World’s first negative calorie sweet unveiled by Woolworths.co.uk
Pic n’ Mix now includes the Diet Cola Bottle
Liverpool, England, Thursday 1st April, 2010. Woolworths.co.uk has today launched the world’s first ever calorie negative sweet - the Diet Cola Bottle. The sweet, part of its Pic n’ Mix range, burns more calories when eating and digesting than the sweet actually contains.
Matthew Jacques, Head of brand at Woolworths.co.uk, says “The Diet Cola Bottle looks almost identical and tastes equally as good as the original cola bottle, but without the calories.”
Woolworths.co.uk has worked closely with health and nutritional expert Prof. A.Prilfoolius to develop the Diet Cola Bottle. The slimming sweet contains seven calories, 50 per cent less than the original.
Energy expended on chewing and digestion uses nine calories* meaning each sweet effectively contains minus two calories per bottle. Eating 100g of Diet Cola Bottles can clock up minus 140 calories. The negative calorie content makes the Diet Cola Bottle a great choice for slimmers and is a bold move by Woolworths.co.uk.
Matthew Jacques adds, “Woolworths has long been the king of Pic n’ Mix and we wanted to make sure that people who have loved it for years now have a greater choice, especially if they’re worried about their waistline.”
Other foods containing minus calories include celery, tomatoes and raw broccoli. *calories burned are based on the average 10st adult.
The science bit:
1 calorie = 4.184 joule
1 negative calorie = -4.184 joules
Commonly Calories refer to kilocalories.
1 kilocalorie (kcal) = 4.184 kilojoules (kJ)
Negative calorie foods are foods that use more calories to digest than the calories food actually contains!
How it works?
All foods have a nutrient (carbohydrate, fat, protein), caloric (calories), vitamin and mineral content.

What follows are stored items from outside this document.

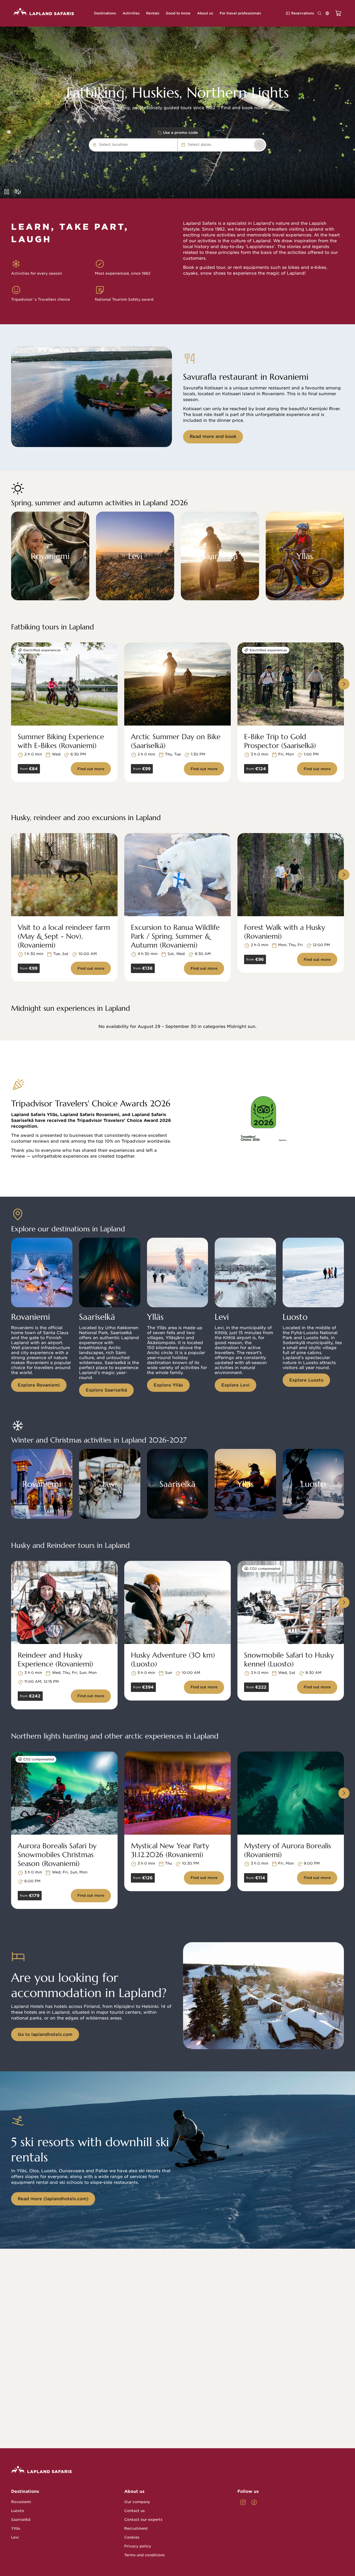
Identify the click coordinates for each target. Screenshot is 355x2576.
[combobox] (130, 144)
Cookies (132, 2537)
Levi (15, 2537)
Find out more (90, 769)
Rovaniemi (21, 2502)
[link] (259, 144)
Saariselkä (21, 2520)
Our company (137, 2502)
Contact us (134, 2511)
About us (134, 2491)
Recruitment (136, 2528)
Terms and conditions (144, 2555)
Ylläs (15, 2528)
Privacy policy (137, 2546)
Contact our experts (143, 2520)
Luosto (17, 2511)
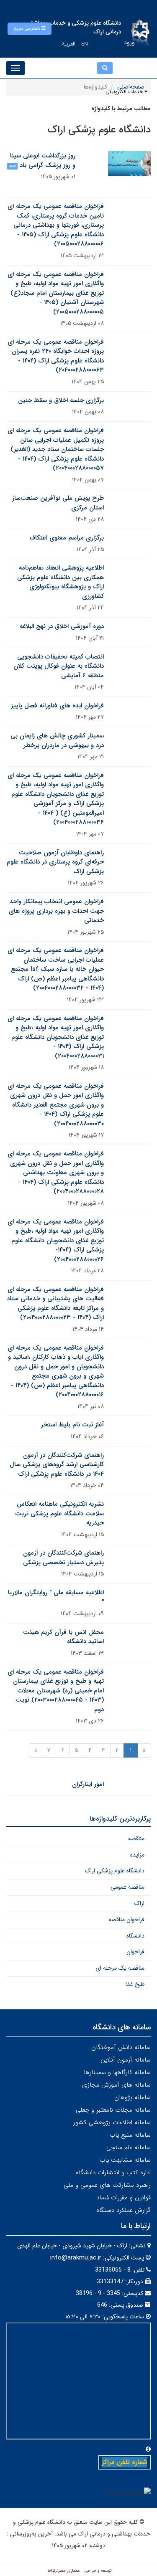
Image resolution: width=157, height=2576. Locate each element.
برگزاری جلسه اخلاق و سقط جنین (61, 400)
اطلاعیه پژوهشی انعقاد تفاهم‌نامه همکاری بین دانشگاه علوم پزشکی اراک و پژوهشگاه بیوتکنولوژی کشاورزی (60, 582)
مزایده (137, 1854)
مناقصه (136, 1838)
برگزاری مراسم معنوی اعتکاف (67, 538)
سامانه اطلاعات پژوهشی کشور (112, 2123)
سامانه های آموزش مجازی (116, 2085)
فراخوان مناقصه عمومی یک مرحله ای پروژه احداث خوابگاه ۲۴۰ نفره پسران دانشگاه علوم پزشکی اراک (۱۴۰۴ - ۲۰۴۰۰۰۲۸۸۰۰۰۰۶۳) (56, 356)
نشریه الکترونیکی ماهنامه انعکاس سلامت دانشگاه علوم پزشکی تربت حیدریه (59, 1513)
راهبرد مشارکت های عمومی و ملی (107, 2185)
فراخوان (135, 1951)
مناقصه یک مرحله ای (119, 1968)
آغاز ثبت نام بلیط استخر (72, 1425)
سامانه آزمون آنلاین (125, 2060)
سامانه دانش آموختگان (121, 2047)
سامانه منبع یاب (130, 2135)
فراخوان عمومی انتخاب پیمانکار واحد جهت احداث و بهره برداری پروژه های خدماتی (56, 911)
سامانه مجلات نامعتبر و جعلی (113, 2110)
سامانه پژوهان (132, 2097)
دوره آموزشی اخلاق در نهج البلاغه (62, 626)
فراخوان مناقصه (126, 1919)
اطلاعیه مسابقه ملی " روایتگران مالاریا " (56, 1597)
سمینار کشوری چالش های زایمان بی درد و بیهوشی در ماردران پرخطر (57, 740)
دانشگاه (135, 1935)
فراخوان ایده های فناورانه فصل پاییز (57, 706)
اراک (139, 1903)
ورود (129, 42)
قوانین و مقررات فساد (123, 2198)
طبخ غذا (135, 1984)
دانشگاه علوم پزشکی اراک (114, 1870)
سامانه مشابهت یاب (125, 2160)
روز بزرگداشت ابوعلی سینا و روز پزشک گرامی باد (42, 160)
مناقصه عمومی (127, 1887)
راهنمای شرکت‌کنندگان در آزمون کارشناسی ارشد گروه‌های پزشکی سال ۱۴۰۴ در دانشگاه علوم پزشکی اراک (57, 1464)
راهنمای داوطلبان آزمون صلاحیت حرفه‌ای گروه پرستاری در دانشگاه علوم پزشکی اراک (55, 862)
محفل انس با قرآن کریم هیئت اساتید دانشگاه (63, 1637)
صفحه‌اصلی (130, 86)
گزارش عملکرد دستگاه (123, 2210)
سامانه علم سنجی (128, 2148)
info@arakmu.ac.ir (75, 2258)
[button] (29, 29)
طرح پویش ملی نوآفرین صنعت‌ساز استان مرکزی (58, 503)
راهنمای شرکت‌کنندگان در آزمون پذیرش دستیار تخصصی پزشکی (63, 1558)
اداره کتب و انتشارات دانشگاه (113, 2173)
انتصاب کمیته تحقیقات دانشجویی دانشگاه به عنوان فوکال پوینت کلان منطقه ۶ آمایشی (58, 666)
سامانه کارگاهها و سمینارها (117, 2072)
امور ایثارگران (88, 1784)
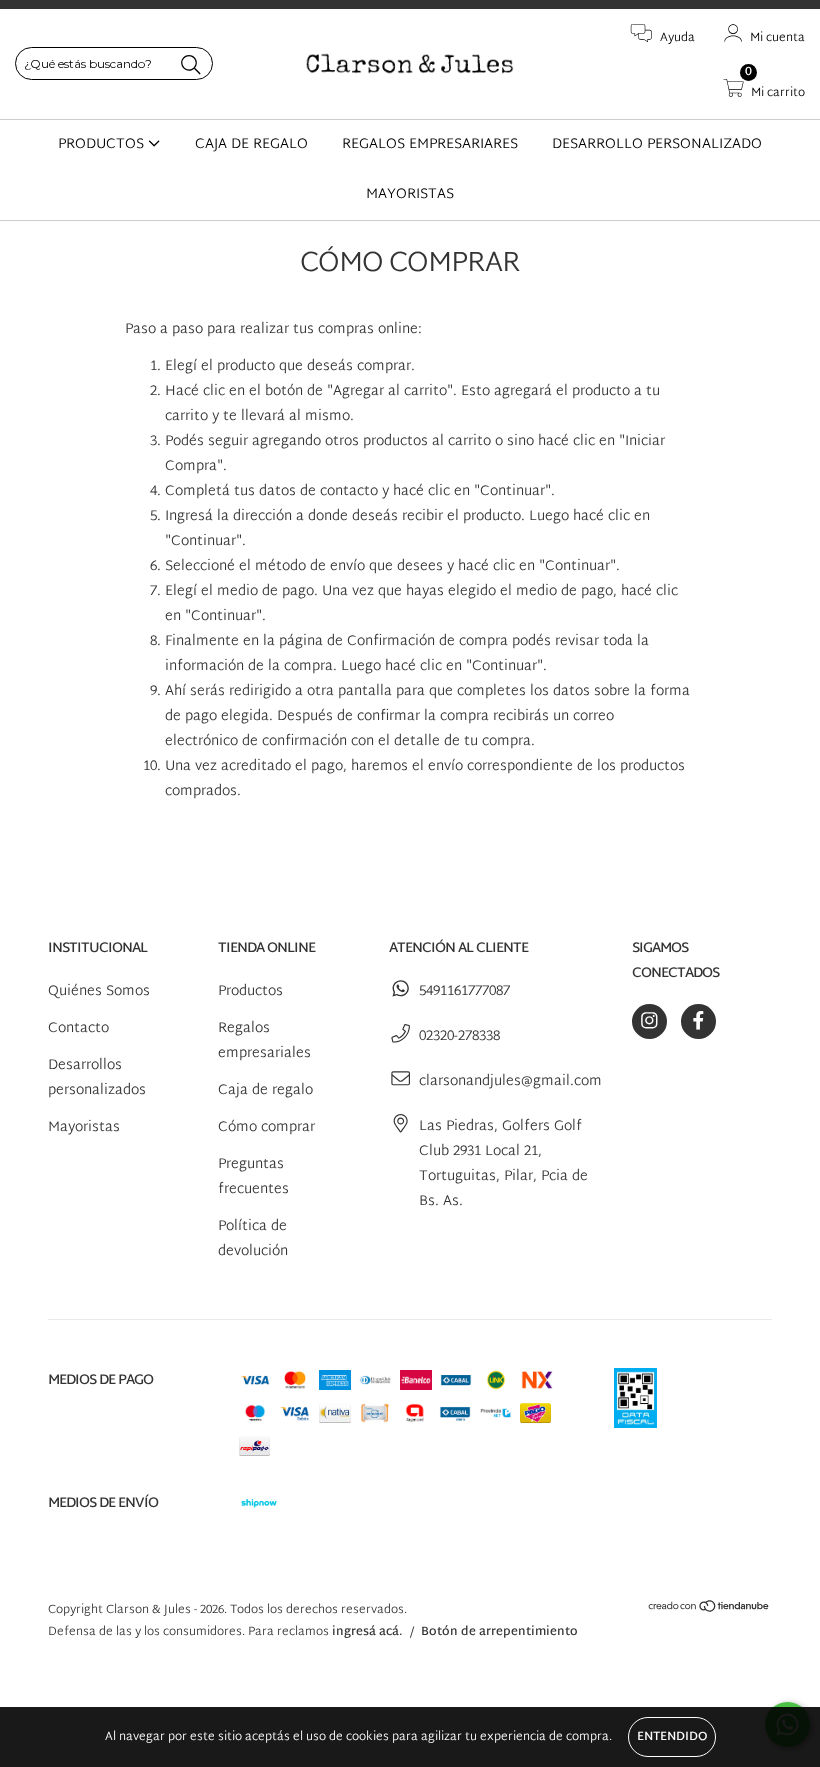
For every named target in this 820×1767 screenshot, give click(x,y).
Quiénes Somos (99, 991)
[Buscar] (191, 65)
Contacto (78, 1028)
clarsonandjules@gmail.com (510, 1081)
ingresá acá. (367, 1632)
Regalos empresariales (264, 1041)
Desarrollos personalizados (97, 1078)
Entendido (672, 1737)
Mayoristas (84, 1127)
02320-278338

Vitamins stimulate living tissues to produce enzymes that breakdown the caloric nutrients of that food. Foods with negative calorie contain sufficient vitamins and minerals to produce enzymes in sufficient quantities to break down not only its own calories, but also burn additional calories to aid the body’s digestion as well. This is called "negative calorie effect".